SPORTS

A short story: Presenting Brett Favre

Pete Dougherty
USA TODAY NETWORK-Wisconsin
View Comments

SAN FRANCISCO — Last year was my first serving as a member of the 46-person selection committee for the Pro Football Hall of Fame, and Saturday was my first as a presenter.

Brett Favre looks on during a press conference to announce the Pro Football Hall of Fame Class of 2016 at Bill Graham Civic Auditorium.

For the 15 modern-day finalists, the voter from the market where that player spent the majority of his career presents the player’s case, so as the representative covering the Green Bay Packers, this year I presented Brett Favre.

In recent weeks I’d thought out the gist of what I was going to say, and late last week I finally wrote it out and refined it. The selection meeting is a long grind — about nine hours — so time is precious and brevity a luxury. The Hall asks that presenters keep their initial statements to five minutes but they usually end up being closer to 10 because few candidates are slam dunks.

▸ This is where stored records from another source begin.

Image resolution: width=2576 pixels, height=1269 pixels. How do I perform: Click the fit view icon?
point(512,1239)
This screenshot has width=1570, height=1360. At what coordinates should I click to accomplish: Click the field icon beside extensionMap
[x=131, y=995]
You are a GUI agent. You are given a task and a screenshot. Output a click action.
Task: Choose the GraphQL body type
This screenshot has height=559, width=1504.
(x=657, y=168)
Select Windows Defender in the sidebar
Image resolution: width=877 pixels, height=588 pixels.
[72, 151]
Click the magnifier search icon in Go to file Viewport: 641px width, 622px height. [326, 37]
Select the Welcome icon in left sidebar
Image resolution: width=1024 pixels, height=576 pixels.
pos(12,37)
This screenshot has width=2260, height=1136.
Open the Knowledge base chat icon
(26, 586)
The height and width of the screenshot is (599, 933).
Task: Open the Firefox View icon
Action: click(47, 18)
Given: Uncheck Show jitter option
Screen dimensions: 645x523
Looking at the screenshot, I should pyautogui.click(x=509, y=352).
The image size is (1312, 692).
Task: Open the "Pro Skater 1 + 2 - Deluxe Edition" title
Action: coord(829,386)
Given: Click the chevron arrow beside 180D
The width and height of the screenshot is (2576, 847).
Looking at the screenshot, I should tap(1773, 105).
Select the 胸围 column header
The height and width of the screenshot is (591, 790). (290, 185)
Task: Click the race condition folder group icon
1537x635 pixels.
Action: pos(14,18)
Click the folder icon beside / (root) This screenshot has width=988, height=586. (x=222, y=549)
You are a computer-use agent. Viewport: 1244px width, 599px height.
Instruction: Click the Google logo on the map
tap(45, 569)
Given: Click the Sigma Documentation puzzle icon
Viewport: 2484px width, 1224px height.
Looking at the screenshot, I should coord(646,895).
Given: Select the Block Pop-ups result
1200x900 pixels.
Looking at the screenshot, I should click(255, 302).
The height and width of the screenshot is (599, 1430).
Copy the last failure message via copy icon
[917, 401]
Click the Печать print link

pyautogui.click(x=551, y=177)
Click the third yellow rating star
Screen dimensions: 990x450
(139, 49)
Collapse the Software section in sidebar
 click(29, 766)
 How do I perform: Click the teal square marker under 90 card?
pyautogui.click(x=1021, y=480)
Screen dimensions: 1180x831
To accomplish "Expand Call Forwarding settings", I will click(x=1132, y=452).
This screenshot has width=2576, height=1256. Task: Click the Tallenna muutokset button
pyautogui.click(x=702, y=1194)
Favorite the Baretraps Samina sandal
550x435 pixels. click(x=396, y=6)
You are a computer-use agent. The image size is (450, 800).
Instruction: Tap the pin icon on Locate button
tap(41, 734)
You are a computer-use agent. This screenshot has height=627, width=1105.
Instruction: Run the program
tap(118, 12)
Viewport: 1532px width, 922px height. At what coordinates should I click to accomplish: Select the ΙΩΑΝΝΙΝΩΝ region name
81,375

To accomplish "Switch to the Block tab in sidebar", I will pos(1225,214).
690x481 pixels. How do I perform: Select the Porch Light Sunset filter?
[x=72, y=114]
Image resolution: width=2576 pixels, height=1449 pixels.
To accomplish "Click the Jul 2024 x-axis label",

Favre was a slam dunk, so when I gave my presentation a dry run Friday night it was about 1 minute, 15 seconds. The crux was that the Packers’ .629 winning percentage in Favre’s 16 seasons as their starting quarterback was the best in the league over that time, and that considering Don Hutson had four of his five best statistical seasons during World War II, there’s a good argument that Favre’s NFL-record durability and indispensable role in reviving the Packers in the 1990s make him the greatest player in the history of a franchise that already had 20 players in the Hall.

But during the meeting I called an audible. Favre came up late in the morning, a little more than halfway through the 18 players (there also were two candidates from the seniors committee and one from the contributors committee). By that point, several of the 46 selectors had mentioned Favre in passing, including Jason Cole of Bleacher Report.

In talking about another candidate, Cole said he’d consulted 199 NFL people at the Senior Bowl and asked them to pick the five players they’d put in the Hall from the list of 15 modern-day candidates. All 199 picked Favre.

So when Favre’s turn came in the meeting, I told the committee I had a presentation ready but let’s just skip it and go with what Jason Cole said. David Baker, the Hall’s president and executive director, said, “I take it that’s the final word?” I said yes, the committee cheered and we moved on to Kurt Warner.

One voter said the presentation took nine seconds. Rick Gosselin of the Dallas Morning News said six seconds, so that’s what we’ll go with.

It’s hardly the first time a selector has taken that approach. From what I’ve heard the same was done for Walter Payton, Dan Marino, Joe Montana, John Elway, Jerry Rice and Emmitt Smith.

Peyton Manning probably will be next on that list.